= Armorial of local councils in Wales =

This is a list of the coats of arms of the local authorities in Wales.

==Principal areas (1996-present)==
Since 1996, Wales has been divided into 22 principal areas, variously styled as counties or county boroughs.

| Council | Arms | Granted |
|---|---|---|
| Blaenau Gwent County Borough Council | Coat of arms of Blaenau Gwent | 13 November 1975 |
| Bridgend County Borough Council | (Escutcheon) | 21 December 1977 |
| Caerphilly County Borough Council | (Escutcheon) | 1996 |
| County Council of the City and County of Cardiff | Coat of arms of Cardiff | 6 October 1906 |
| Carmarthenshire County Council | Coat of arms of Carmarthenshire | 28 August 1935 |
| Ceredigion County Council | Coat of arms of Ceredigion | 21 October 1937 |
| Conwy County Borough Council |  |  |
| Denbighshire County Council | Coat of arms of Denbighshire | 1996 |
| Flintshire County Council | Coat of arms of Flintshire | 12 May 1938 |
| Gwynedd Council | (Escutcheon) | Inherited from the former Gwynedd County Council (1974–1996). |
| Isle of Anglesey County Council | Coat of arms of Anglesey | 9 April 1954 |
| Merthyr Tydfil County Borough Council | Coat of arms of Merthyr Tydfil | 1906 |
| Monmouthshire County Council | Coat of arms of Monmouthshire | 28 January 1948 |
| Neath Port Talbot County Borough Council |  |  |
| Newport City Council (known as Newport County Borough Council 1996–2002) | Coat of arms of Newport | 17 April 1929; supporters granted 7 May 1958 |
| Pembrokeshire County Council | Coat of arms of Pembrokeshire | 11 October 1937 |
| Powys County Council | Coat of arms of Powys | 2 March 1984 |
| Rhondda Cynon Taf County Borough Council |  |  |
| City and County of Swansea Council | Coat of arms of Swansea | 22 October 1922 |
| Torfaen County Borough Council | Coat of arms of Torfaen | 29 May 1975 |
| Vale of Glamorgan County Borough Council |  | 10 September 1975 |
| Wrexham County Borough Council |  |  |

==Preserved counties (1974-1996)==
Between 1974 and 1996, Wales was divided into 8 counties, which were further divided into thirty-seven districts. In 1996 this two-tier system of local government was abolished and replaced with the current single-tier system of principal areas, mostly based on the formerly lower-tier districts. However, the former upper-tier counties have been "preserved" for the ceremonial purposes of lieutenancy and shrievalty.

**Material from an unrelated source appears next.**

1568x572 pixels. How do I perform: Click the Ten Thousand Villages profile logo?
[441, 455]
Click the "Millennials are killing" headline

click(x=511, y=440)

| Council | Arms | Notes |
|---|---|---|
| Clwyd County Council | Coat of arms of Clwyd | Granted 3 December 1974 |
| Dyfed County Council | (Escutcheon) |  |
| Gwent County Council | Coat of arms of Gwent | Inherited from the historic county of Monmouthshire, and then passed on to the present Monmouthshire County Council. |
| Gwynedd County Council (not to be confused with the present Gwynedd Council) | (Escutcheon) | Used by the former Gwynedd County Council (1974–1996), until it was divided into Anglesey, Conwy, and Caernarfonshire and Merionethshire, the latter of which was renamed back to Gwynedd (1996–present). Continues to be used by the present Gwynedd Council. |
| Mid Glamorgan County Council |  |  |
| Powys County Council | Coat of arms of Powys | Granted 2 March 1984. Powys continues to exist as a unitary authority using the same arms. |
| South Glamorgan County Council | Coat of arms of South Glamorgan |  |
| West Glamorgan County Council | Coat of arms of West Glamorgan |  |

==Administrative counties (1889-1974)==
In 1889 a system of administrative counties was established in parallel to the 13 historic counties, which had been the main subdivisions of Wales since 1536. Between 1889 and 1974 some boroughs were elevated to county boroughs outside of the administrative counties (Cardiff and Swansea in 1889, Newport in 1891 and Merthyr Tydfil in 1908). The boundaries of the administrative counties gradually departed from those of the historic counties until they were replaced by a new system in 1974.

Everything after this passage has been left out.